The concept of perilymphatic and endolymphatic pressure balance is generally linked to the theory that the endolymphatic sac transmits cerebrospinal fluid (CSF) pressure changes to the endolymph to equalize CSF pressure changes transmitted to the perilymph via the cochlear aqueduct. This theory, and the significance of other mechanisms of CSF pressure influence on the labyrinth, were evaluated experimentally. Continuous measurements of perilymphatic, CSF, venous, and arterial pressures were performed on cats with the cochlear aqueduct patent or obstructed and the inferior cochlear vein intact or occluded. Intracranial pressure changes were induced by subarachnoid infusion of artificial CSF in live and dead animals. With the cochlear aqueduct patent, CSF pressure changes were transmitted to the perilymph without any significant dampening or time lag. With the cochlear aqueduct obstructed, CSF pressure changes induced significantly lower and delayed changes in perilymphatic pressure. Similar results were obtained whether the animals were alive or dead and the cochlear vein intact or blocked. This indicated a passive mechanism not induced by changes in labyrinthine fluid production or blood flow.
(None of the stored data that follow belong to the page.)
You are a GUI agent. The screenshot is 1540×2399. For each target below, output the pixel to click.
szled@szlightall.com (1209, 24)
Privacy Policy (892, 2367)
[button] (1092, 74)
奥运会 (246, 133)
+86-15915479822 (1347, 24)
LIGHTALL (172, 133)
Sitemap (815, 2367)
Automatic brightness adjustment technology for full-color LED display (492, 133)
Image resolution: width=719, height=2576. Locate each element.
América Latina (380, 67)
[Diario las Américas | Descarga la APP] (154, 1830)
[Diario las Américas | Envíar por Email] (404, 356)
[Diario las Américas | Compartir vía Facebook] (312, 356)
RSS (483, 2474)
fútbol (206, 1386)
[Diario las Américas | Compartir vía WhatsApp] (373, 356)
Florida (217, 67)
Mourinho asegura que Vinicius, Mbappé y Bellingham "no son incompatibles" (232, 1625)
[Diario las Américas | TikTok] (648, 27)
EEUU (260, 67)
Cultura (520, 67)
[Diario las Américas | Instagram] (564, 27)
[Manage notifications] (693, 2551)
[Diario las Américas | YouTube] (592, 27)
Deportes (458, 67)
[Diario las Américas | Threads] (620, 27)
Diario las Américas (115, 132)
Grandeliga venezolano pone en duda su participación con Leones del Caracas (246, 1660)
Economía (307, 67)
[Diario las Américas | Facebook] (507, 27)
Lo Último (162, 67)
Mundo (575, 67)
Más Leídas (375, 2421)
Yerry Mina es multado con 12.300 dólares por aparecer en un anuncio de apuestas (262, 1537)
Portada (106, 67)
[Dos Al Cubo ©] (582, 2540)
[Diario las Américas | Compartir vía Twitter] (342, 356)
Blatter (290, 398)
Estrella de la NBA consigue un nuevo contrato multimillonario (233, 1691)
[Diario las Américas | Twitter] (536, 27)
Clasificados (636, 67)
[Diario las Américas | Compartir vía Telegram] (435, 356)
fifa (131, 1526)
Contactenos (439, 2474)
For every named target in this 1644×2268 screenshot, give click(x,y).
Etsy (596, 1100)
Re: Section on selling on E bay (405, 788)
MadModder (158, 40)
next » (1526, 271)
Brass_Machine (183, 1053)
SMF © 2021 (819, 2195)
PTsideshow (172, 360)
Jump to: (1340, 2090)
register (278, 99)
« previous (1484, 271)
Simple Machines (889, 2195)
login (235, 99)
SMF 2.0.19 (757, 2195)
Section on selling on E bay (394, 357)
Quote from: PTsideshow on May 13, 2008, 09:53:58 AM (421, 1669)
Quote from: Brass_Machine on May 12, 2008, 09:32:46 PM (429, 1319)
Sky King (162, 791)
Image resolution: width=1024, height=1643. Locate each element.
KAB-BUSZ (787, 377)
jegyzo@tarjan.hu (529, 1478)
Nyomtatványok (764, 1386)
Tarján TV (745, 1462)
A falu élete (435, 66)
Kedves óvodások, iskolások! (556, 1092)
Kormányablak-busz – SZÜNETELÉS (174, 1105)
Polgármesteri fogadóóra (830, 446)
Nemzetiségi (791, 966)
Long-standing, stable elevation of CSF pressure with the cochlear aqueduct blocked induced a slowly increasing perilymphatic pressure, always stabilizing at a pressure rise significantly less than that of CSF. The results do not suggest any major pressure transfer via perineural or perivascular routes. The endolymphatic sac is postulated to mediate a reduced and delayed transfer of increased intracranial pressure to the labyrinth.